BAY AREA COUNCIL ECONOMIC INSTITUTE PUTS ECONOMIC COST OF BART STRIKE AT $73 MILLION A DAY

The Bay Area Council Economic Institute conservatively put the daily economic cost to the Bay Area of the BART union strike at $73 million a day, as the region reels from the loss of its most critical mass transit system. The figure includes only the cost of lost worker productivity, and doesn’t include the cost of overall lost economic activity.

“The Bay Area economy is suffering, along with hundreds of thousands of commuters,” said Jim Wunderman, President and CEO of the Bay Area Council. “The Bay Area Council and our 250 members companies implore the BART unions to end this damaging strike and return to the bargaining table, and we urge both sides to reach a fair and reasonable agreement.”

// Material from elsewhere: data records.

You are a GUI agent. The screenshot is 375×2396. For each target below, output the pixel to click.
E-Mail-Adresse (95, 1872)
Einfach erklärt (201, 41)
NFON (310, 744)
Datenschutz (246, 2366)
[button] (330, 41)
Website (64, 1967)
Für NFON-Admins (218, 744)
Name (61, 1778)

The $73 million figure includes the cost associated with reduced productivity among workers delayed in traffic or forced into longer commutes on other forms of transit. The Bay Area Council expects the figure would be considerably higher if it factored in lost economic activity from workers and others whose spending is reduced because they stayed home or altered their normal routines. It also doesn’t include increased fuel costs related to traffic delays. The figures also assume that employees who are working at home rather than going into the office are maintaining the same level of productivity.

“There is an additional hit to economic activity that we know is happening but which we can’t easily quantify, but which could add tens of millions of dollars to the total,” Wunderman said. “The solution is simple: End the strike and get back to the bargaining table.”